If Part 1 was about the architecture difference between 1M and 200K context windows, this Part 2 is about vendor and model choice: what should an engineering team test if Claude Opus 4.7 1M is too expensive, too closed, too slow, or not aligned with the deployment constraints?
What You Will Learn Here
- Which 2026 models are credible alternatives to Claude Opus 4.7 1M
- Why “1M context” is not enough information to choose a model
- Where GPT-5.5, DeepSeek V4 Pro, V4 Flash, Gemini 3.1 Pro, Gemini 3.5 Flash, and Kimi K2.6 fit
- How to design an engineering eval before swapping Opus out of an agent pipeline
- A simple routing pattern for long-context engineering agents
The Baseline: Why Opus 4.7 Is Hard to Replace
As of May 22, 2026, Anthropic’s docs describe Claude Opus 4.7 as their most capable generally available model, with a 1M-token context window, 128K max output tokens, adaptive thinking, and the same broad tool/platform feature set as Opus 4.6.

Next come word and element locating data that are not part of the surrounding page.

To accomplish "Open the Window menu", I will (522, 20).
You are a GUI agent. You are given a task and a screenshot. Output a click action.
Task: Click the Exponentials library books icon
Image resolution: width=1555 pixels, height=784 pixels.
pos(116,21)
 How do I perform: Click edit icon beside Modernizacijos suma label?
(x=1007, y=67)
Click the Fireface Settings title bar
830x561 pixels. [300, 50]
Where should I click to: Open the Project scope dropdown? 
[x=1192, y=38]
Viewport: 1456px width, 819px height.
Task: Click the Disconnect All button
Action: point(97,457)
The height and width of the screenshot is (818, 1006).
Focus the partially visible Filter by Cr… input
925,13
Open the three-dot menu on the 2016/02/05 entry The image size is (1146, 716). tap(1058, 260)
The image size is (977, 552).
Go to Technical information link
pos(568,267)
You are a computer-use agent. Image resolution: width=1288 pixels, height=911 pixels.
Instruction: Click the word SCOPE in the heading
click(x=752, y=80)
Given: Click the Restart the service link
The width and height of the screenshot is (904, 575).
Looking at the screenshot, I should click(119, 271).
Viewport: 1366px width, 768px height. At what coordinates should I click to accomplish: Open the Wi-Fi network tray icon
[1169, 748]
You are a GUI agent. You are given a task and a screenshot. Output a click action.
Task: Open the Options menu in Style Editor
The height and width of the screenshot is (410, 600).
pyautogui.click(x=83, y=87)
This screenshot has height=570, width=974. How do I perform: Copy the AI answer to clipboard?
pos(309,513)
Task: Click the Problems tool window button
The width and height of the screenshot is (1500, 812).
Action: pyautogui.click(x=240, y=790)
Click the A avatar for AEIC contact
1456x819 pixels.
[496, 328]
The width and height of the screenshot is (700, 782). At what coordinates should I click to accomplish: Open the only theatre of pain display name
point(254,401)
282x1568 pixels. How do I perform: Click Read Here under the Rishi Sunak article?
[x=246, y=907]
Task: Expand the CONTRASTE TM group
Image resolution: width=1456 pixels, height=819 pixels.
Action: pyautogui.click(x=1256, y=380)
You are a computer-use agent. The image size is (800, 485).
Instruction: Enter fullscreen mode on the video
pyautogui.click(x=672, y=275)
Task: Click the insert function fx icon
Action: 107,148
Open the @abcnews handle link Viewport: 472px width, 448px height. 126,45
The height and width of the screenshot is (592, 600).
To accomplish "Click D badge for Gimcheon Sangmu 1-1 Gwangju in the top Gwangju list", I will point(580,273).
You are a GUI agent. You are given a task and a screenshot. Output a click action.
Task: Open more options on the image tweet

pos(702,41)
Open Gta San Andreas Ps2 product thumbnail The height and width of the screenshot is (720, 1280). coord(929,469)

The important part for engineers is not only the window size.
Opus 4.7 is interesting because the surrounding platform is built for long-running agents:
- context awareness and context-budget updates
- server-side compaction for long conversations
- adaptive thinking instead of manual thinking budgets
- task budgets for scoping agentic loops
- high-resolution image support for screenshots, docs, and computer-use workflows
- pricing without a separate long-context premium on Anthropic’s first-party API
That makes Opus 4.7 less like “a model with 1M tokens” and more like “a model plus harness assumptions for long-running work.”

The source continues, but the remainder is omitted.